Exercise materials -
Segment Open

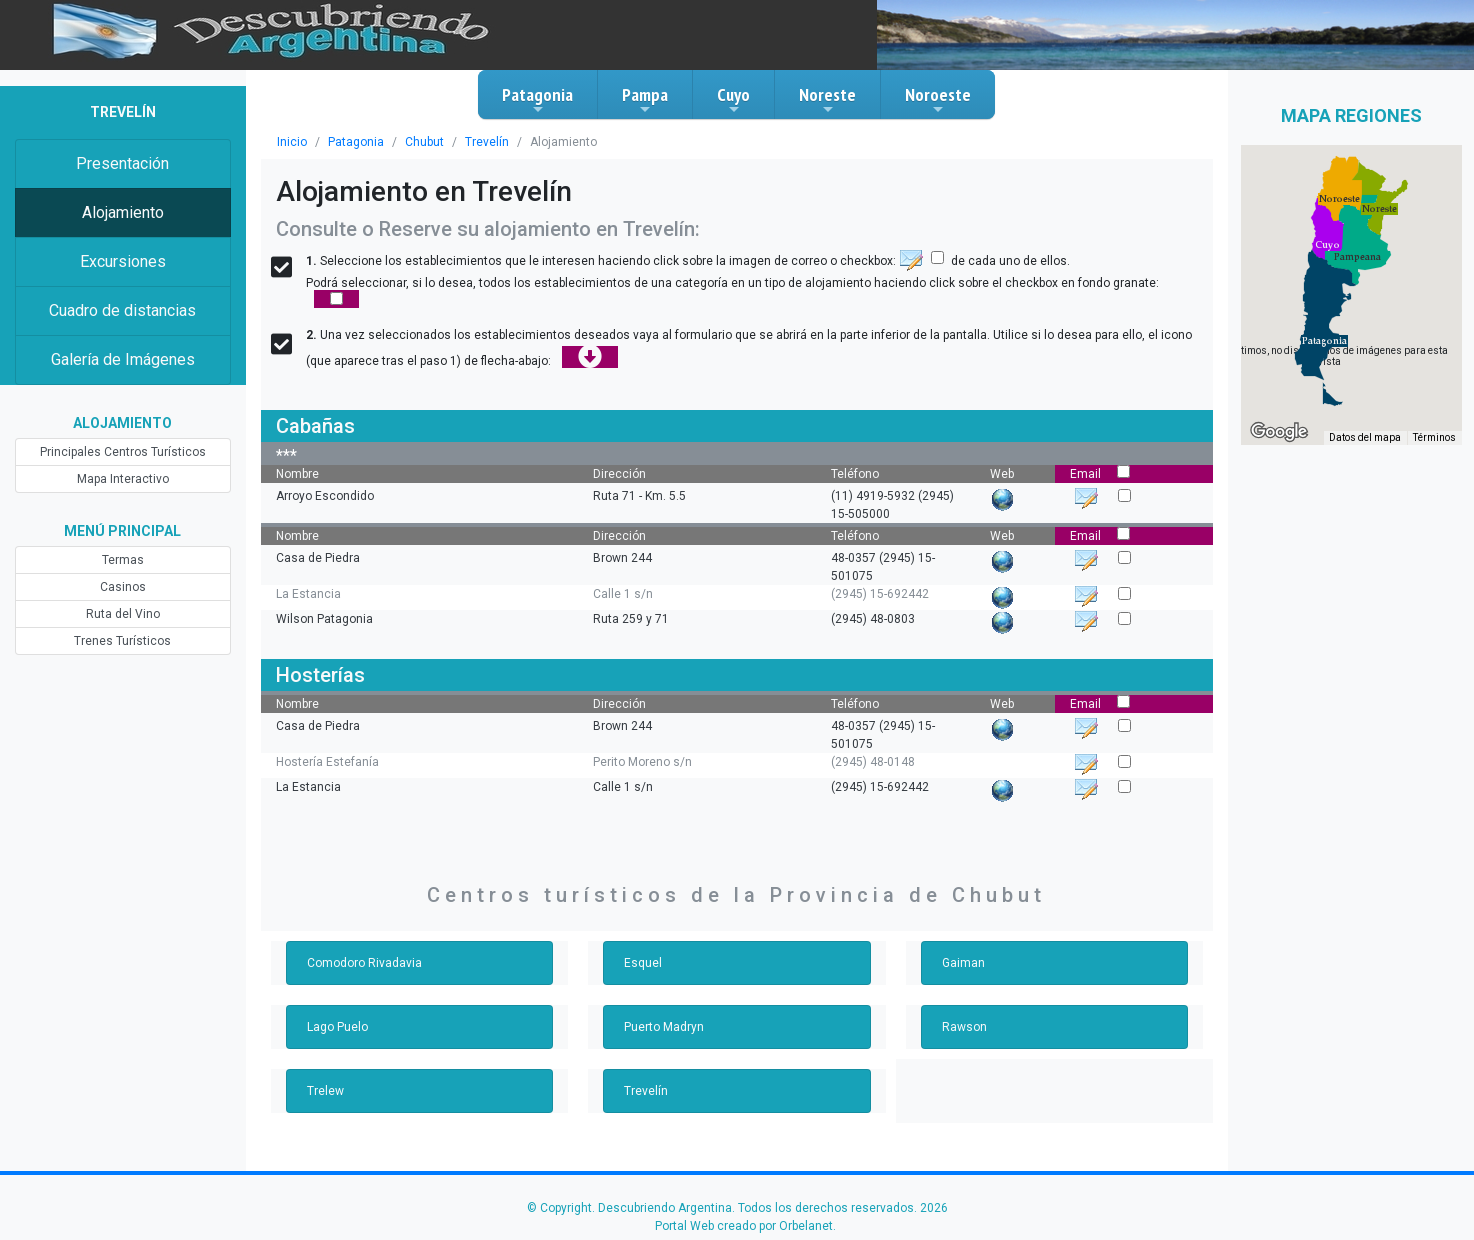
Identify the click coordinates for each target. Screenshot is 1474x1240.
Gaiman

Segment Closed
Segment Open

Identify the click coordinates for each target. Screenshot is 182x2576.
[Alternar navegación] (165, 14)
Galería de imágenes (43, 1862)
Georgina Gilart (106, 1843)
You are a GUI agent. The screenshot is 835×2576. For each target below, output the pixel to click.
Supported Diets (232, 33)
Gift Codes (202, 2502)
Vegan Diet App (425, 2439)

Segment Closed

Exercise description - Copy every line above that holds the word "coordinates".

Your response -
Identify the click coordinates for each target. Screenshot is 1474x1240.
Identify the click coordinates for each target. Screenshot is 182x2576.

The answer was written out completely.